Now, a potentially great full-time offer is on the table for about double what I am currently making. It makes so much sense financially. Cash has been tight, and this would give us more than enough to pay all our bills, save and be able to have a little “fun money” too.
The only con is that I have really loved my extra days with my son. I have the flexibility to be at home with him when he is sick or just needs mom, and in the new position this won’t be possible anymore. It almost makes me want to cry thinking that I won’t get to spend as much time with him.
I am really struggling with the decision even though I KNOW it is good for our finances.
Anyone else been in this situation? Advice or encouragement?
Post # 2
Could you negotiate some work from home days with this new job or do you think that would make them see you in a bad light? I work full time from home so it’s the best of both worlds. I have full time pay and benefits but get to be home to take care of the dog and house. My job had never been work from home before but I had made up my mind to move out of state and figured it didn’t hurt to ask.
Post # 3
I agree with PP- is there any way that you can work from home some days? If it worked out for you to have some time to work from home and have an in home nanny on those days, I’d go with that option- since money will be more spacious, it would allow you to still be somewhat available to your son but focus on work and still get the financial increase that your family needs.
I stayed home for 2 years and then transitioned to working part time (while my mother stayed with my son) and then, once he was in school (and I couldn’t stand the financial constraint anymore!), I transitioned to full time work. Another thing I noticed, though, was that working part time was of benefit to me, as well, so I’m trying to figure out a way to go back to that while also maintaining a more abundant financial situation- especially since we’re planning another baby soon.
Good luck!
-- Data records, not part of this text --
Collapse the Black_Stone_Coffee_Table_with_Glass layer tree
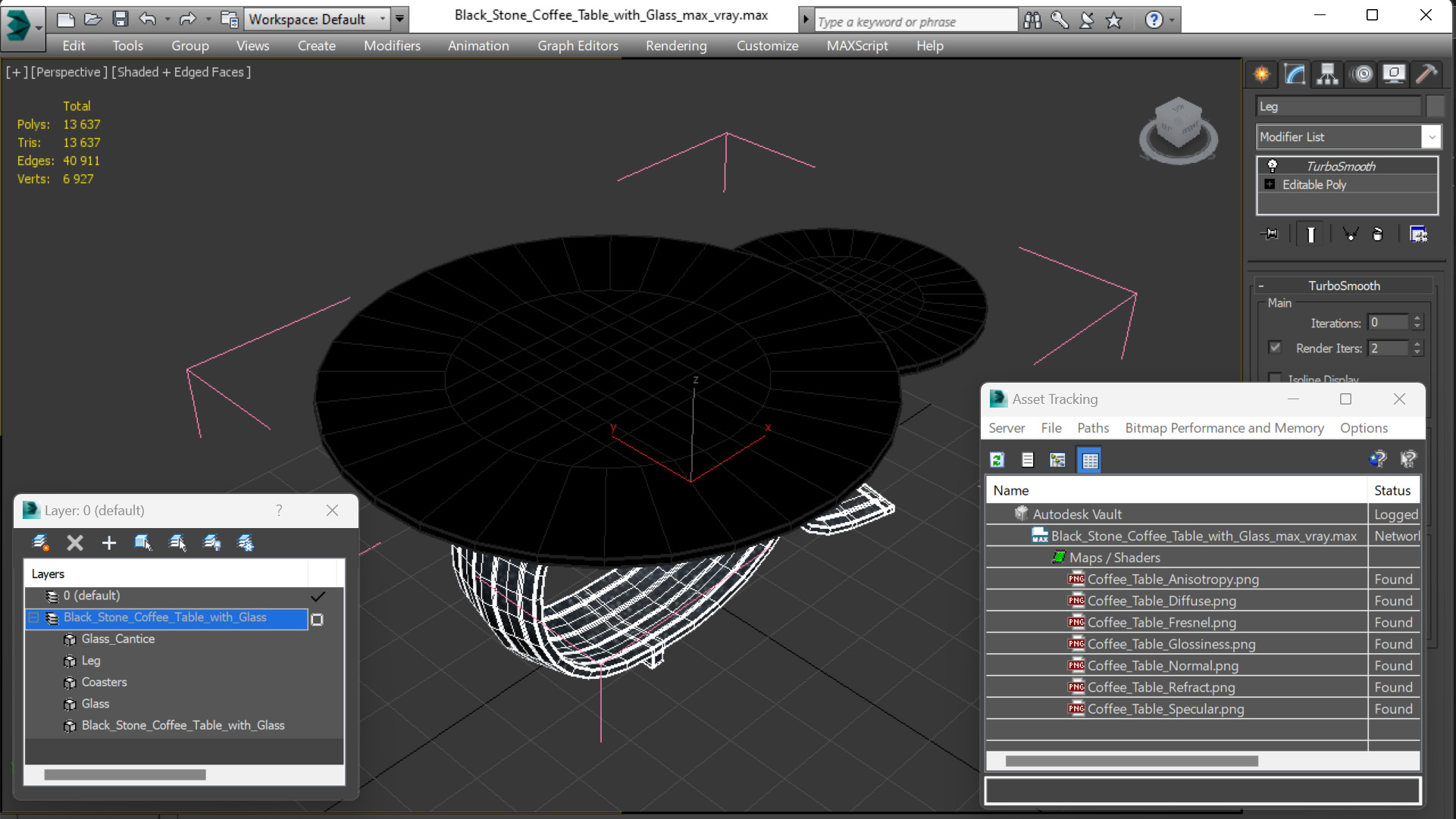Image resolution: width=1456 pixels, height=819 pixels. click(x=34, y=618)
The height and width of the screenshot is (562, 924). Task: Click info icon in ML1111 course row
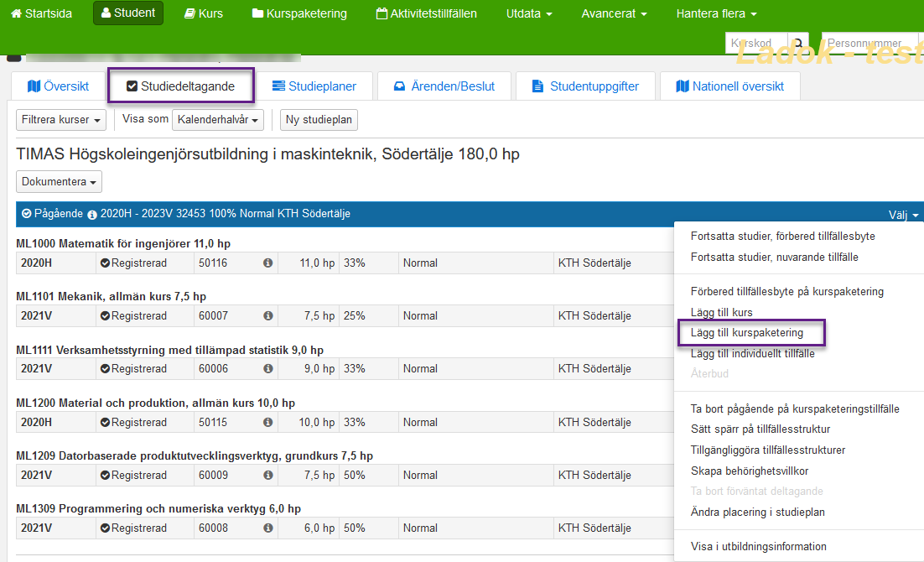pyautogui.click(x=268, y=369)
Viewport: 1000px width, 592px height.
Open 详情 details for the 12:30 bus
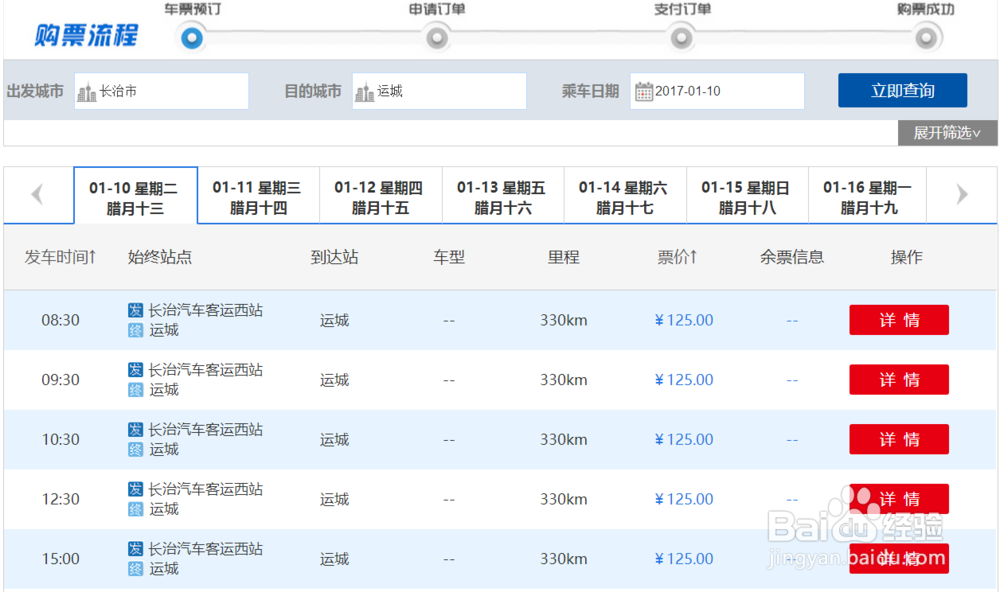pyautogui.click(x=898, y=499)
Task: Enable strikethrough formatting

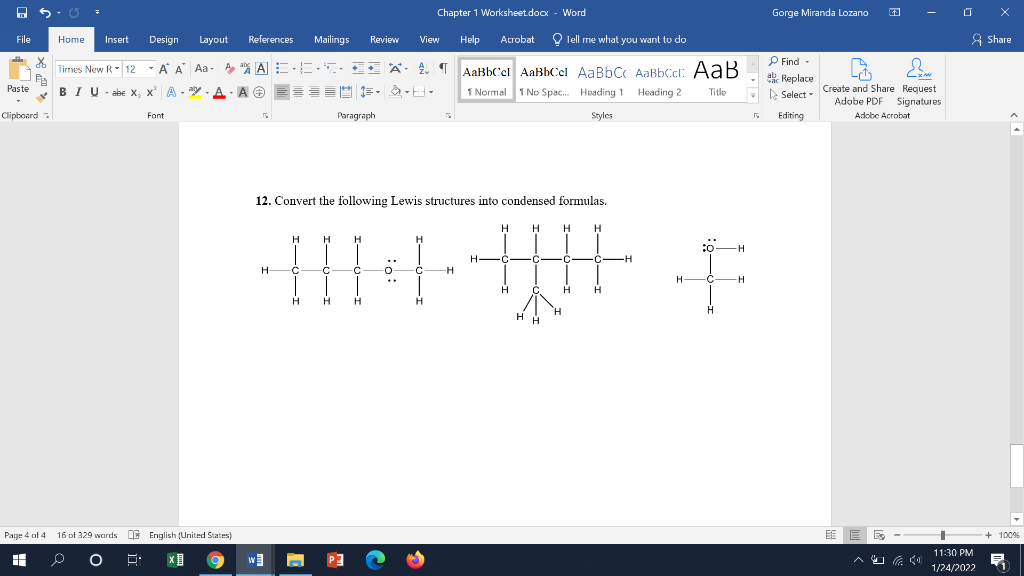Action: (117, 93)
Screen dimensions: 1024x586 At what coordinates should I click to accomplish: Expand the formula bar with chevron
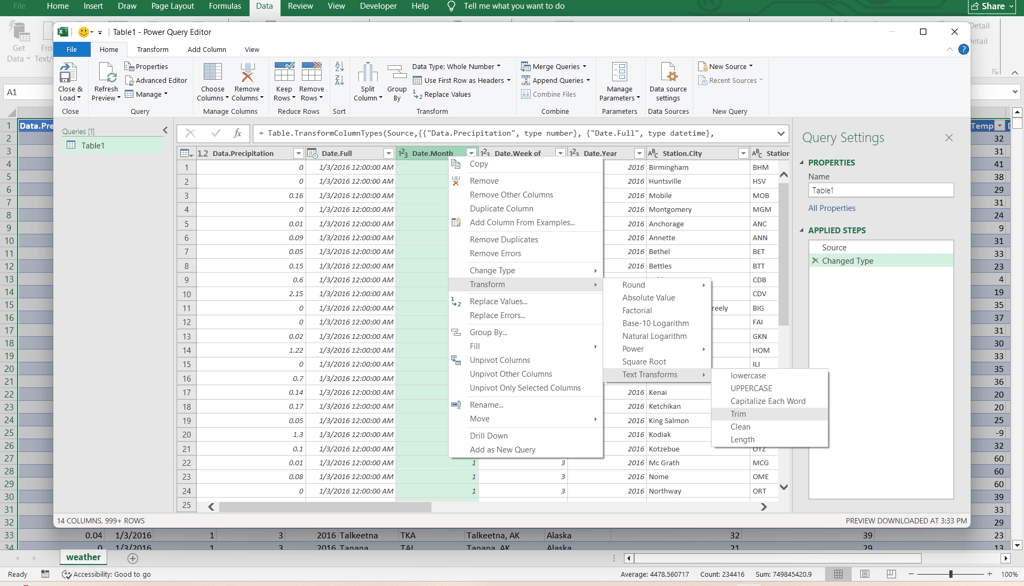point(781,133)
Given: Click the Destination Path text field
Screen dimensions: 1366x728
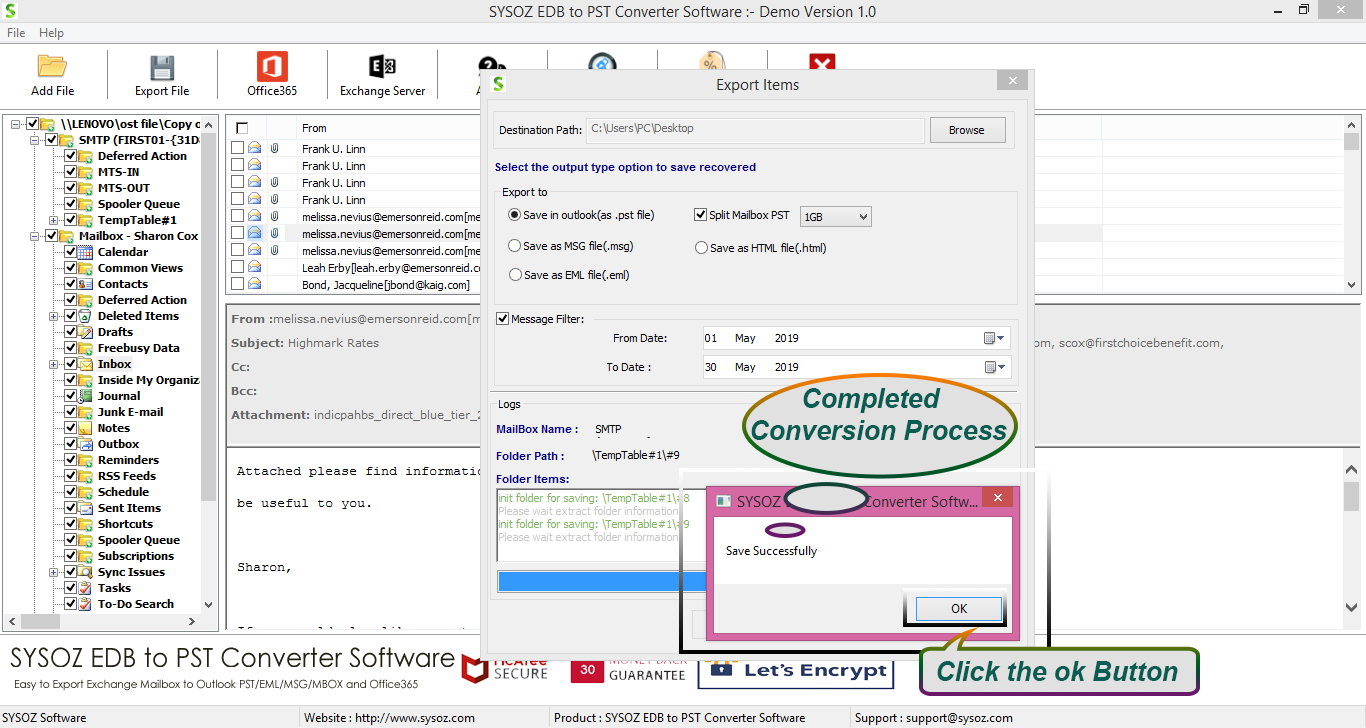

What does your SO say?
Post # 4
I very much felt the same way when I went back to part time work between my second and third babies, I’d rather have stayed at home but the opportunity to get ahead financially was too good to pass up!
And you don’t have to stay in the job if you find that it’s not working for your family, give it six months to see if it’s a good fit and if you decide it’s not then talk to your boss about making changes or resign.
Just think about it as a change in season and an opportunity for you to contribute to your family in a different way.
Post # 5
what does your husband say about it? this should be a joint, household decision, after all…
Post # 6
He’s really left it up to me. I know he would like the extra income, but he is also very supportive of me staying part time if that’s what would make me most happy.
Post # 7
Don’t forget that your life is not all about your child, it’s about you too! Too many parents base their decisions on their children’s welfare, at the cost of their own. In the long run this is a bad plan. If taking the job would please you, rim the standpoint of the contribution you’re making to the family I think you should go for it.
Post # 8
Yes, the financial strain of working part time is tough, but I wouldn’t trade it for a full time paycheck any day. I’m right there with you. I used to work full time, had kids and was purely miserable when I went back full time. I made the decision to not work full time until all kids are in school at least and I’m so happy I did. I fully support women who need to work full time. I’m definitely NOT mommy bashing at all. I just know that for us it just doesn’t work. My fiancé is gone looooong hours during the day. I just wanted one parent to be more present and not rely so much on my parents or babysitters. We cut corners and get creative so that I can be home more. I don’t feel guilty about it, it’s just what we’ve decided works for us. You need to take care of your family however that looks for you.